• Raw data:
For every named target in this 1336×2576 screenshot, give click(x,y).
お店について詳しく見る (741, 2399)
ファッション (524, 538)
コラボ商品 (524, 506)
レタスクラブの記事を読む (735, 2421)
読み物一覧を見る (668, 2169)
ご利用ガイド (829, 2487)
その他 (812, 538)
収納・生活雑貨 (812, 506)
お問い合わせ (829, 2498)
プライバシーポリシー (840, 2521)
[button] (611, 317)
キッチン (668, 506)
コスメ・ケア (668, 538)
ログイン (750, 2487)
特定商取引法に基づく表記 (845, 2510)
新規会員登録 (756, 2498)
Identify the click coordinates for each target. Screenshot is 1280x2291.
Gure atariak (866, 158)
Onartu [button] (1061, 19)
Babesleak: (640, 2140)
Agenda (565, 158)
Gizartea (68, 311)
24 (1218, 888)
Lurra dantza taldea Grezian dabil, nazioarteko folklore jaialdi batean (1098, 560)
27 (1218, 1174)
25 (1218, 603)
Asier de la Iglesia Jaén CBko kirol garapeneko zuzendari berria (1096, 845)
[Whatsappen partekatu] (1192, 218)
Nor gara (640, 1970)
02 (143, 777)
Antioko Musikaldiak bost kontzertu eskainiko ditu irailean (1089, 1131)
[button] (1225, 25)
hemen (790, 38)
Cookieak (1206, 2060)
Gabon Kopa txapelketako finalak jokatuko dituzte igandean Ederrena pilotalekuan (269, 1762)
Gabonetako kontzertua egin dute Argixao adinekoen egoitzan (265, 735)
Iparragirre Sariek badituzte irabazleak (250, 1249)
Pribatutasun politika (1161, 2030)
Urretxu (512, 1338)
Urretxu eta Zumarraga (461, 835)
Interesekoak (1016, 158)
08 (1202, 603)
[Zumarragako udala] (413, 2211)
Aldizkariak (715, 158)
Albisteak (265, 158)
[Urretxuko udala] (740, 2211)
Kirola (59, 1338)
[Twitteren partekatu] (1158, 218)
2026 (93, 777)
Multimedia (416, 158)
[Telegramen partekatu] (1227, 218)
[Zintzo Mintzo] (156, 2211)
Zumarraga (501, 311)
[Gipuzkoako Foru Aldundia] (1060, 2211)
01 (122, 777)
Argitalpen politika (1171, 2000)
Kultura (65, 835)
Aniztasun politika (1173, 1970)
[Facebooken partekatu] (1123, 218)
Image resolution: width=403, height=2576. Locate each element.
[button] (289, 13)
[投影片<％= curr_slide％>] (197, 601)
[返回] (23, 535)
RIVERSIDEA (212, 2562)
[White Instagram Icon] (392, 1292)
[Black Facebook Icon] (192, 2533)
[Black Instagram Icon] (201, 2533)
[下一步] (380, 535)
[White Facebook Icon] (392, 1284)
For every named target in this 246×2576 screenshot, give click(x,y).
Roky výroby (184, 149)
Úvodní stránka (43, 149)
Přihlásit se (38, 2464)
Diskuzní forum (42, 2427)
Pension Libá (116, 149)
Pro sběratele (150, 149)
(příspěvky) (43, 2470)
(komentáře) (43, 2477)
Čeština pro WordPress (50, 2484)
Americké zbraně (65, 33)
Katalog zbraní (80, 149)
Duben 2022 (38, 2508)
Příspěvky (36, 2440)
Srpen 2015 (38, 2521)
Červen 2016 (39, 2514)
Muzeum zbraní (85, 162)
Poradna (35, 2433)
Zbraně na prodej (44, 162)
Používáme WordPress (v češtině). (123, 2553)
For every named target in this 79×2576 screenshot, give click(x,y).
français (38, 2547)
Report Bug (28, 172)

• Work order:
Take the lines from the top of the data through the one that contains "[Whatsappen partekatu] (1192, 218)" and copy them exactly, leaving out every line after it.

• Problem solution:
For every named target in this 1336×2576 screenshot, give click(x,y).
お店について詳しく見る (741, 2399)
ファッション (524, 538)
コラボ商品 (524, 506)
レタスクラブの記事を読む (735, 2421)
読み物一覧を見る (668, 2169)
ご利用ガイド (829, 2487)
その他 (812, 538)
収納・生活雑貨 (812, 506)
お問い合わせ (829, 2498)
プライバシーポリシー (840, 2521)
[button] (611, 317)
キッチン (668, 506)
コスメ・ケア (668, 538)
ログイン (750, 2487)
特定商取引法に基づく表記 (845, 2510)
新規会員登録 (756, 2498)
Identify the click coordinates for each target. Screenshot is 1280x2291.
Gure atariak (866, 158)
Onartu [button] (1061, 19)
Babesleak: (640, 2140)
Agenda (565, 158)
Gizartea (68, 311)
24 (1218, 888)
Lurra dantza taldea Grezian dabil, nazioarteko folklore jaialdi batean (1098, 560)
27 (1218, 1174)
25 (1218, 603)
Asier de la Iglesia Jaén CBko kirol garapeneko zuzendari berria (1096, 845)
[Whatsappen partekatu] (1192, 218)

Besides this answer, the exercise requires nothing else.